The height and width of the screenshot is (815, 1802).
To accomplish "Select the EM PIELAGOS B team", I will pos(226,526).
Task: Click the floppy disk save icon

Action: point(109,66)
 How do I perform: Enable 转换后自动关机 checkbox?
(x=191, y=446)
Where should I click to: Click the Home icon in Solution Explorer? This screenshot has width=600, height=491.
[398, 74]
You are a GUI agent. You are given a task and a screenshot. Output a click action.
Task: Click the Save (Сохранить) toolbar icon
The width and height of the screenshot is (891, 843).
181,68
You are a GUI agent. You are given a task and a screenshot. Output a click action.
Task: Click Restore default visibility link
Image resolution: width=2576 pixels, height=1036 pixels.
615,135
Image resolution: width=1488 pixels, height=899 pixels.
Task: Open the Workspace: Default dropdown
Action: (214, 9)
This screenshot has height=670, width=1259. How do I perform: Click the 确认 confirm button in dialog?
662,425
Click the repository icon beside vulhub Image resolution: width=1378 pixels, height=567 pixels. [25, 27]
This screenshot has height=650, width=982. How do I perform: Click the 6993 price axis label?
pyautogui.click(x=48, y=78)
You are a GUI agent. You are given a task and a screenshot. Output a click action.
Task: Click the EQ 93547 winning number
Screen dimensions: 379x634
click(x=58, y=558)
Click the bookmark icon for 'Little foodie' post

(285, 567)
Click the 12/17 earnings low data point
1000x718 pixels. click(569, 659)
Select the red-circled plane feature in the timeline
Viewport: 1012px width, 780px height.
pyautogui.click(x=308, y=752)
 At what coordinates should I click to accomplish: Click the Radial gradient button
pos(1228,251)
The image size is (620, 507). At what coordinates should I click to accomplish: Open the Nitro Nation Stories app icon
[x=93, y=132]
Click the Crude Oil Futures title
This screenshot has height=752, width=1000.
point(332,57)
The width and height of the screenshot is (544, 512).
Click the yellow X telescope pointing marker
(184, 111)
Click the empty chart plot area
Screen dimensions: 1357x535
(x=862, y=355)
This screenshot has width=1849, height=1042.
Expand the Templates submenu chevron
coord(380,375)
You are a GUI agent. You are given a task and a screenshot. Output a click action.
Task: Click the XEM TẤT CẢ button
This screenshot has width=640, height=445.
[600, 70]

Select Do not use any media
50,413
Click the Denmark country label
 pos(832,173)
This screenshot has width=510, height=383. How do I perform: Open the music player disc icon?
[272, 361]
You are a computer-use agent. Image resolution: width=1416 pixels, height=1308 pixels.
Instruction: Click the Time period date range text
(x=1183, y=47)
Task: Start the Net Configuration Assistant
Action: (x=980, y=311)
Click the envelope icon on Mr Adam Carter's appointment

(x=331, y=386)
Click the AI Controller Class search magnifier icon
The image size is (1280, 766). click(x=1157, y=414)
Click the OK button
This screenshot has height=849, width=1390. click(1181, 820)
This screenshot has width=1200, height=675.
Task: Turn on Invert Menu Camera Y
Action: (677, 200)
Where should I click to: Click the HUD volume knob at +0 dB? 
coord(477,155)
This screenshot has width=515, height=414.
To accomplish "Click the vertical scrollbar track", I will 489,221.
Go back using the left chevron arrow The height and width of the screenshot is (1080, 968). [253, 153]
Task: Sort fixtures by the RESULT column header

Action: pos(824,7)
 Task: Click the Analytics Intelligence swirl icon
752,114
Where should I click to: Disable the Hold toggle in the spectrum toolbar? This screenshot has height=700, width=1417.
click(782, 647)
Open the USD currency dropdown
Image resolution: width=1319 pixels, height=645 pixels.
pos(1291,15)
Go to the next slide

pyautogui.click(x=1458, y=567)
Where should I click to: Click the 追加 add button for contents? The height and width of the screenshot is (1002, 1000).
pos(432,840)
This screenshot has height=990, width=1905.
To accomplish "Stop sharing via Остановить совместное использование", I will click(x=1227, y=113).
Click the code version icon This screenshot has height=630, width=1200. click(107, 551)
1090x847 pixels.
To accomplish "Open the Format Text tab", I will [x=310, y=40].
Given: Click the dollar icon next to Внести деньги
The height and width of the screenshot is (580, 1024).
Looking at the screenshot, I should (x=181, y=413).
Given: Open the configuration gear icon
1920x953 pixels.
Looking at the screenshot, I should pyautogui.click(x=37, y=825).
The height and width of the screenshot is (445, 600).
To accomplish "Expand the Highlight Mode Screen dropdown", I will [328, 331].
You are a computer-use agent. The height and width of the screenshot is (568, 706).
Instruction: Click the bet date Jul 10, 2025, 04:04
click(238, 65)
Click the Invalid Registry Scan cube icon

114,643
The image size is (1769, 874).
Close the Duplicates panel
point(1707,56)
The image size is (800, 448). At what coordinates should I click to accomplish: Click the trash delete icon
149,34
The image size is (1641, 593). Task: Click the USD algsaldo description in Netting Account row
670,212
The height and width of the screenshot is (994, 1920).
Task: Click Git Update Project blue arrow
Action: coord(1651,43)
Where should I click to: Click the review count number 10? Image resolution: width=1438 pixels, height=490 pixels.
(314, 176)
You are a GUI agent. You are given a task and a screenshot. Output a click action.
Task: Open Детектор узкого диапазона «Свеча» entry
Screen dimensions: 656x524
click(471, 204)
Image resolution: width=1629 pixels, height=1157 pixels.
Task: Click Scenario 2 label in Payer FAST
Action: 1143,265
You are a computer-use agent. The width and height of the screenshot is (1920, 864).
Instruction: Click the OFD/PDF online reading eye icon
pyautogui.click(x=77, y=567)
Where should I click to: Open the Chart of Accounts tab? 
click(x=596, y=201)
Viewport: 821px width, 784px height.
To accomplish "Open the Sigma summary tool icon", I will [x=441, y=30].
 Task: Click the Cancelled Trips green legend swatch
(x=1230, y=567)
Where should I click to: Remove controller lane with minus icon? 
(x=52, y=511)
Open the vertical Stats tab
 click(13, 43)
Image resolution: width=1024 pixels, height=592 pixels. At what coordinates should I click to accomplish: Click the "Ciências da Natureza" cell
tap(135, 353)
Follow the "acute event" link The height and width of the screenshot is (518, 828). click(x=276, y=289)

◆ **To do**: Every record above is to be restated exactly as it reads.

◆ **Task result**:
The height and width of the screenshot is (815, 1802).
To accomplish "Select the EM PIELAGOS B team", I will pos(226,526).
Task: Click the floppy disk save icon

Action: point(109,66)
 How do I perform: Enable 转换后自动关机 checkbox?
(x=191, y=446)
Where should I click to: Click the Home icon in Solution Explorer? This screenshot has width=600, height=491.
[398, 74]
You are a GUI agent. You are given a task and a screenshot. Output a click action.
Task: Click the Save (Сохранить) toolbar icon
The width and height of the screenshot is (891, 843).
181,68
You are a GUI agent. You are given a task and a screenshot. Output a click action.
Task: Click Restore default visibility link
Image resolution: width=2576 pixels, height=1036 pixels.
615,135
Image resolution: width=1488 pixels, height=899 pixels.
Task: Open the Workspace: Default dropdown
Action: (214, 9)
This screenshot has height=670, width=1259. How do I perform: Click the 确认 confirm button in dialog?
662,425
Click the repository icon beside vulhub Image resolution: width=1378 pixels, height=567 pixels. [25, 27]
This screenshot has height=650, width=982. How do I perform: Click the 6993 price axis label?
pyautogui.click(x=48, y=78)
You are a GUI agent. You are given a task and a screenshot. Output a click action.
Task: Click the EQ 93547 winning number
Screen dimensions: 379x634
click(x=58, y=558)
Click the bookmark icon for 'Little foodie' post

(285, 567)
Click the 12/17 earnings low data point
1000x718 pixels. click(569, 659)
Select the red-circled plane feature in the timeline
Viewport: 1012px width, 780px height.
pyautogui.click(x=308, y=752)
 At what coordinates should I click to accomplish: Click the Radial gradient button
pos(1228,251)
The image size is (620, 507). At what coordinates should I click to accomplish: Open the Nitro Nation Stories app icon
[x=93, y=132]
Click the Crude Oil Futures title
This screenshot has height=752, width=1000.
point(332,57)
The width and height of the screenshot is (544, 512).
Click the yellow X telescope pointing marker
(184, 111)
Click the empty chart plot area
Screen dimensions: 1357x535
(x=862, y=355)
This screenshot has width=1849, height=1042.
Expand the Templates submenu chevron
coord(380,375)
You are a GUI agent. You are given a task and a screenshot. Output a click action.
Task: Click the XEM TẤT CẢ button
This screenshot has width=640, height=445.
[600, 70]

Select Do not use any media
50,413
Click the Denmark country label
 pos(832,173)
This screenshot has width=510, height=383. How do I perform: Open the music player disc icon?
[272, 361]
You are a computer-use agent. Image resolution: width=1416 pixels, height=1308 pixels.
Instruction: Click the Time period date range text
(x=1183, y=47)
Task: Start the Net Configuration Assistant
Action: (x=980, y=311)
Click the envelope icon on Mr Adam Carter's appointment

(x=331, y=386)
Click the AI Controller Class search magnifier icon
The image size is (1280, 766). click(x=1157, y=414)
Click the OK button
This screenshot has height=849, width=1390. click(1181, 820)
This screenshot has width=1200, height=675.
Task: Turn on Invert Menu Camera Y
Action: (677, 200)
Where should I click to: Click the HUD volume knob at +0 dB? 
coord(477,155)
This screenshot has width=515, height=414.
To accomplish "Click the vertical scrollbar track", I will 489,221.
Go back using the left chevron arrow The height and width of the screenshot is (1080, 968). [253, 153]
Task: Sort fixtures by the RESULT column header

Action: pos(824,7)
 Task: Click the Analytics Intelligence swirl icon
752,114
Where should I click to: Disable the Hold toggle in the spectrum toolbar? This screenshot has height=700, width=1417.
click(782, 647)
Open the USD currency dropdown
Image resolution: width=1319 pixels, height=645 pixels.
pos(1291,15)
Go to the next slide

pyautogui.click(x=1458, y=567)
Where should I click to: Click the 追加 add button for contents? The height and width of the screenshot is (1002, 1000).
pos(432,840)
This screenshot has height=990, width=1905.
To accomplish "Stop sharing via Остановить совместное использование", I will click(x=1227, y=113).
Click the code version icon This screenshot has height=630, width=1200. click(107, 551)
1090x847 pixels.
To accomplish "Open the Format Text tab", I will [x=310, y=40].
Given: Click the dollar icon next to Внести деньги
The height and width of the screenshot is (580, 1024).
Looking at the screenshot, I should (x=181, y=413).
Given: Open the configuration gear icon
1920x953 pixels.
Looking at the screenshot, I should pyautogui.click(x=37, y=825).
The height and width of the screenshot is (445, 600).
To accomplish "Expand the Highlight Mode Screen dropdown", I will [328, 331].
You are a computer-use agent. The height and width of the screenshot is (568, 706).
Instruction: Click the bet date Jul 10, 2025, 04:04
click(238, 65)
Click the Invalid Registry Scan cube icon

114,643
The image size is (1769, 874).
Close the Duplicates panel
point(1707,56)
The image size is (800, 448). At what coordinates should I click to accomplish: Click the trash delete icon
149,34
The image size is (1641, 593). Task: Click the USD algsaldo description in Netting Account row
670,212
The height and width of the screenshot is (994, 1920).
Task: Click Git Update Project blue arrow
Action: coord(1651,43)
Where should I click to: Click the review count number 10? Image resolution: width=1438 pixels, height=490 pixels.
(314, 176)
You are a GUI agent. You are given a task and a screenshot. Output a click action.
Task: Open Детектор узкого диапазона «Свеча» entry
Screen dimensions: 656x524
click(471, 204)
Image resolution: width=1629 pixels, height=1157 pixels.
Task: Click Scenario 2 label in Payer FAST
Action: 1143,265
You are a computer-use agent. The width and height of the screenshot is (1920, 864).
Instruction: Click the OFD/PDF online reading eye icon
pyautogui.click(x=77, y=567)
Where should I click to: Open the Chart of Accounts tab? 
click(x=596, y=201)
Viewport: 821px width, 784px height.
To accomplish "Open the Sigma summary tool icon", I will [x=441, y=30].
 Task: Click the Cancelled Trips green legend swatch
(x=1230, y=567)
Where should I click to: Remove controller lane with minus icon? 
(x=52, y=511)
Open the vertical Stats tab
 click(13, 43)
Image resolution: width=1024 pixels, height=592 pixels. At what coordinates should I click to accomplish: Click the "Ciências da Natureza" cell
tap(135, 353)
Follow the "acute event" link The height and width of the screenshot is (518, 828). click(x=276, y=289)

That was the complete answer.